26 Nisan 2016 Salı

Kırmızı Şeytan

Uzun zamandır aklımda olan ama bir türlü fırsat bulup üzerine yoğunlaşamadığım, ayak üstü denemelerimde ise sonuç alamadığım tekniklerden biri de dünya çapında "Eging" ya da "Eging Game" olarak bilinen ve kalamar, sübye gibi kafadan bacaklı hayvanların hedeflendiği balıkçılık disipliniydi. Antalya'ya temelli olarak yerleştikten sonra kafamdaki diğer teknikler ve hedef türlerle birlikte bu teknikle alakalı da araştırmalara başladım. Bir balığı kandırabilmenin öncelikli kuralının o balığı çok iyi tanımaktan geçtiğini bildiğim için malzeme ve aksiyon teknikleri bilgisinin yanı sıra, çok hücreli omurgasız hayvanların yumuşakçalar şubesinin en gelişmiş sınıfına mensup olan kalamar ve sübye gibi kafadan bacaklıları kapsamlı mercek altına aldım. İnternetten edindiğim teorik bilgilerin yanında sık sık, tür bilgisi ve saha tecrübesi bakımından en güvendiğim kişilerden biri olan Berk G. İpek abimle de "Eging" tekniği üzerine sohbetlerde bulunduk. Yazının bu kısmında Berk G. İpek ile sohbetlerimizde edindiğim çok değerli bilgileri aktarmaya çalışacağım.

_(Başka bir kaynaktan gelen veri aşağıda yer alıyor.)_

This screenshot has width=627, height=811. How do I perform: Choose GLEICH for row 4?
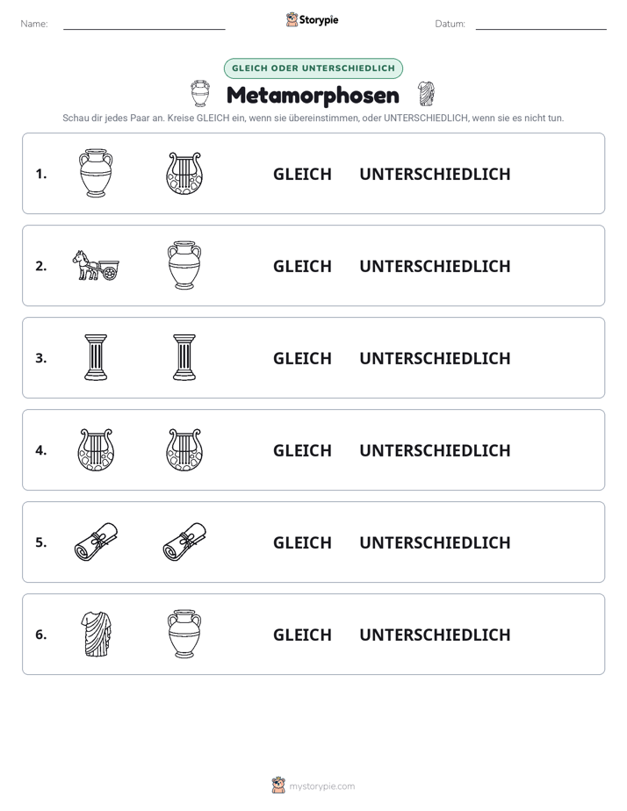coord(302,450)
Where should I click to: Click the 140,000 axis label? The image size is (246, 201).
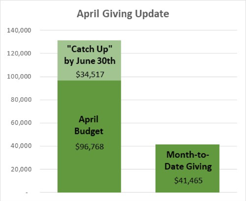tap(20, 30)
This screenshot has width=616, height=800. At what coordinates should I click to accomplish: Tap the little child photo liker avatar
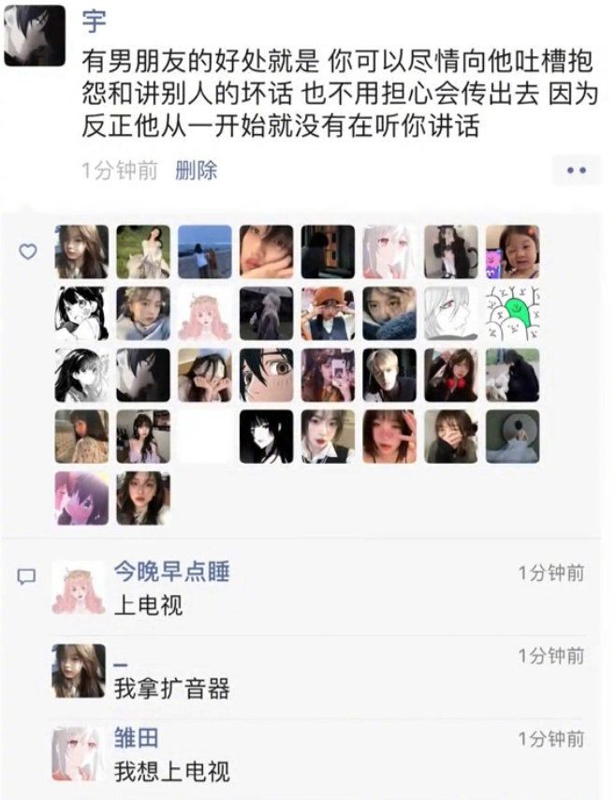click(512, 252)
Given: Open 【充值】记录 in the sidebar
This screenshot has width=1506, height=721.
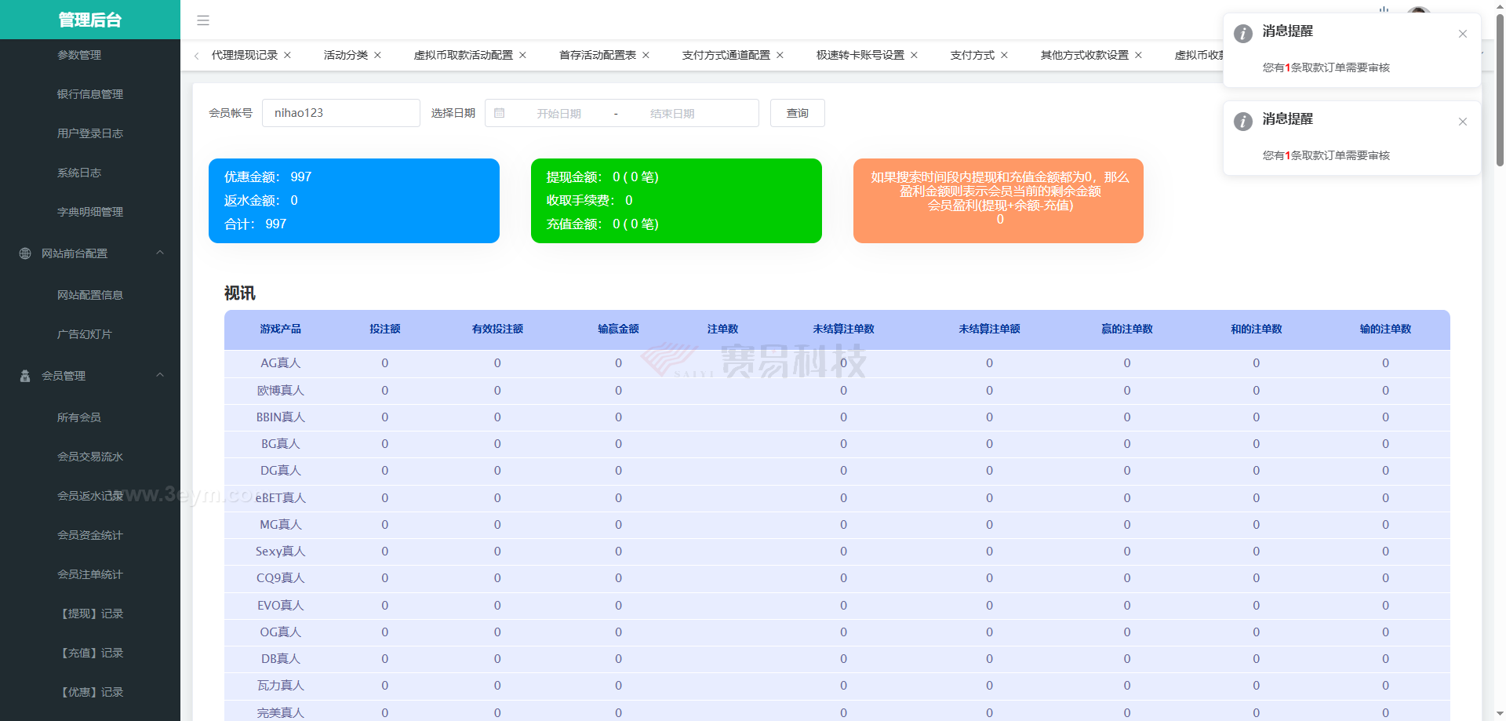Looking at the screenshot, I should click(92, 653).
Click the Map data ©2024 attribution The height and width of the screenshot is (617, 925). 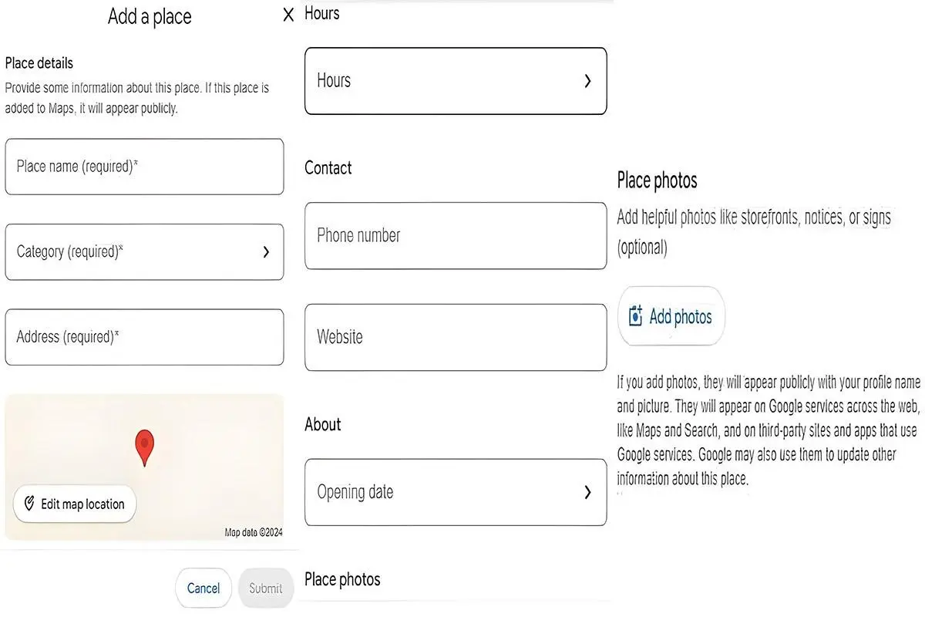(x=253, y=532)
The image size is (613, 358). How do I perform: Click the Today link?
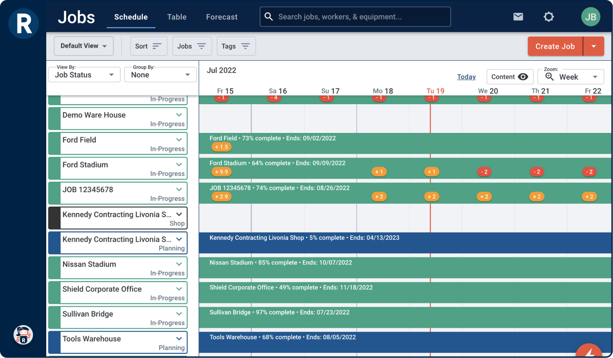pos(466,76)
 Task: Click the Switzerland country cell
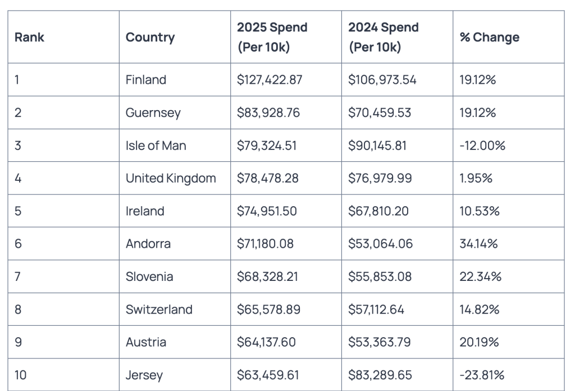(159, 310)
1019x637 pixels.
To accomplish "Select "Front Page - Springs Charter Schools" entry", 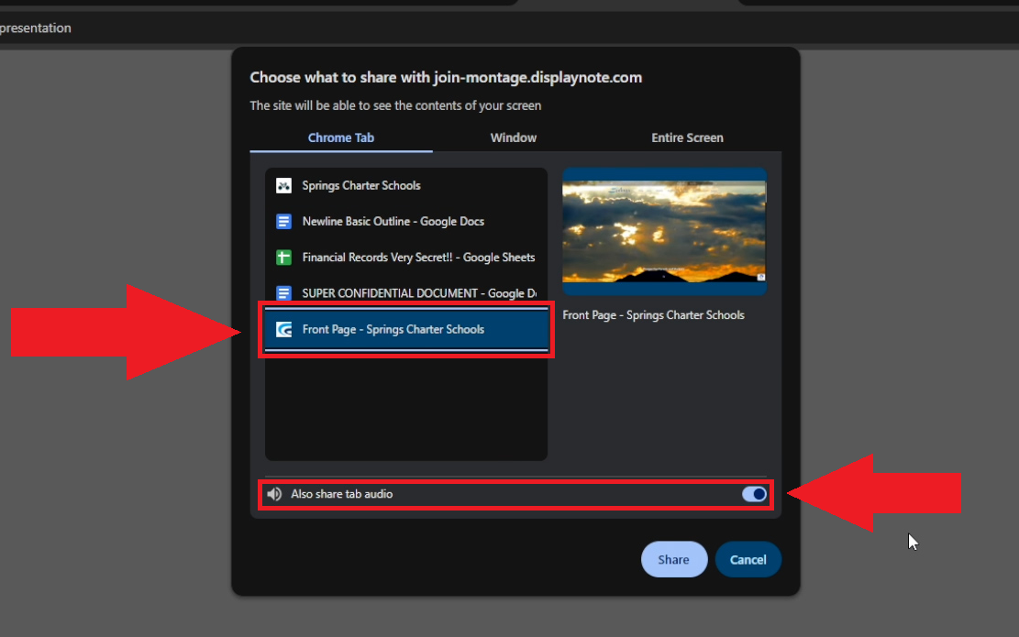I will pos(393,329).
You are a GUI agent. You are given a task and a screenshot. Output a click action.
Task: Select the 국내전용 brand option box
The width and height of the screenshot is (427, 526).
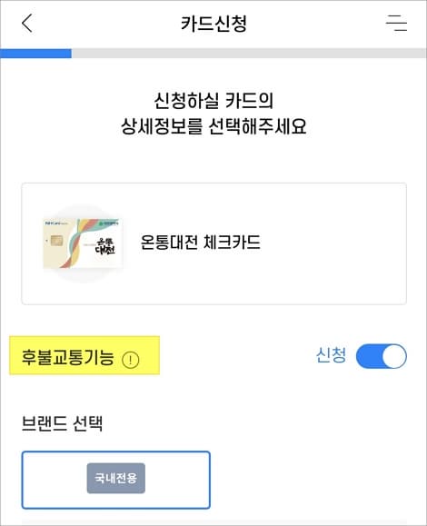[x=116, y=480]
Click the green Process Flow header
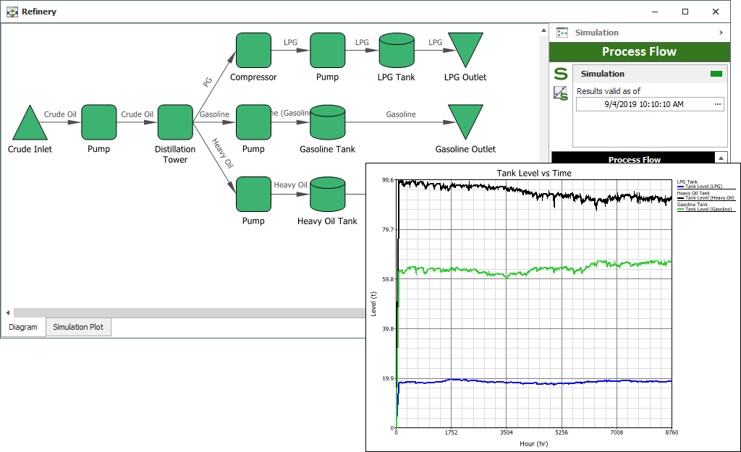741x452 pixels. (x=638, y=52)
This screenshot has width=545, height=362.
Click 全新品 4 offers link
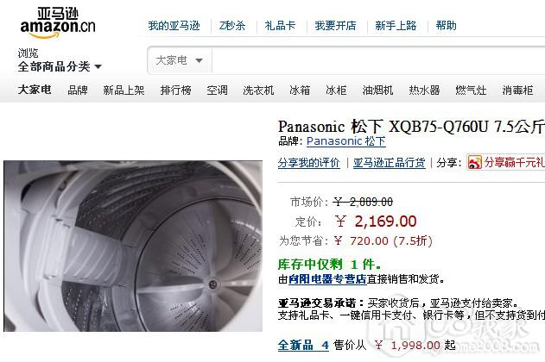303,345
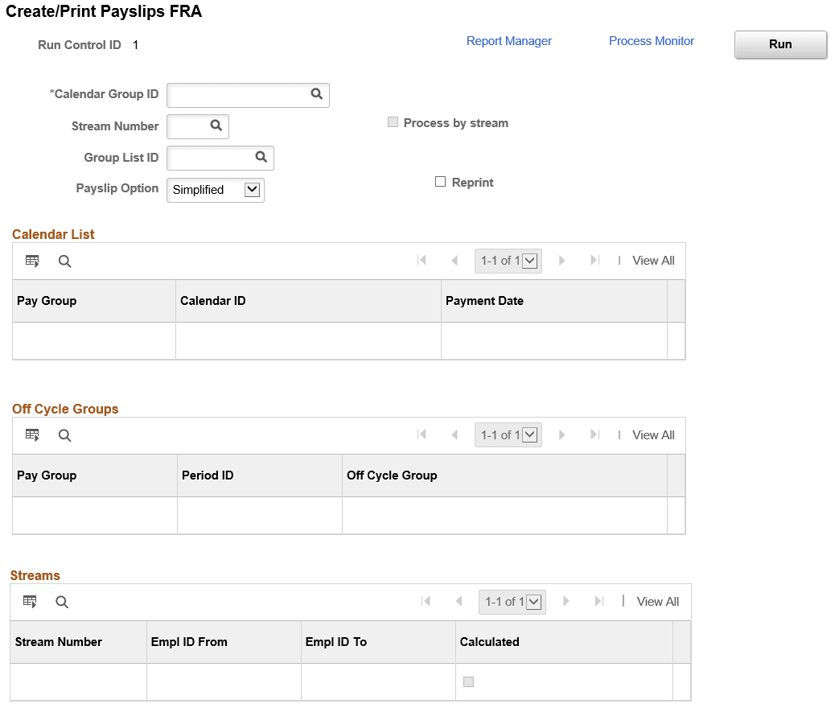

Japon menşeli bir teknik olan Eging, adını Japonca'da kalamar için üretilen yapay yemlerin genel adı olan Egi'den almaktadır. Kalamar yemleri için kullanılan diğer bir tabirse İkajigu'dur. Bu disiplinle tek bir av türü hedeflendiğinden, net olmamakla birlikte "Egi" Japonca'da "saf ruh" veya "saf ruhlu bir uğraş" anlamına gelebilir. Uzak doğuda çok ilerilere taşınmış olan bu disiplin Avrupa'da yeni gelişmekte olan yöntemler arasındadır. Halen kafadan bacaklılara özel takımların kullanımı oturmamış olsa da bu yöntem genellikle hafif siklet at-çek takımları ile kalamar yemlerinin kullanılması suretiyle uygulanır. Bu avcılıkta kalamar ve sübyenin dünyayı nasıl gördüğü ve algıladığının önemi çok büyüktür. Zira bu canlıların göz yapıları diğer bütün canlılardan farklıdır. Verdikleri tepkiler ve avlarıyla ilişkide bulunuş süreçleri iyi ezberlenmeli ve takip edilmelidir. Kalamar ve sübyeler hiper etçil canlılardır ve neredeyse sadece canlı avlarla beslenirler. Dolayısıyla avlanma tepkileri görme duyularıyla eş odaklıdır. İnanılmaz hızlı metabolizmaları yüzünden devamlı beslenebilmek ana öncelikleri olduğundan kısa döngülü olan ömür süreçlerini maksimum yeterlilik ve üretkenlikle geçirirler. Bu da avcıya bir kesinlik sağlar. Tepki ya da takip olmayan yerde kalamar veya sübye yoktur, eğer oradaysa kesinlikle tepki verecektir.

Ultraviole yansımaları, bioluminesans ( doğal biyolojik ışık ), ışık kırılmaları ve kontrast renklere karşı inanılmaz hassas, aşırı gelişmiş gözleri hem kendi aralarındaki iletişimin renk değişimi yoluyla sağlanmasına hem de avlanmalarında görme duyularına bağımlı olmalarına imkan verir. Kalamarlar orta su ( pleajik ) canlılarıdır, sübyeler ise dibe bağımlı ( benthopelajik ) eğilim gösterir. Dolayısıyla kalamara yüzeyden binlerce metre derinliğe kadar rastlamak mümkünken sübyeler sığ sular hariç dipten yükselme eğilimi göstermez.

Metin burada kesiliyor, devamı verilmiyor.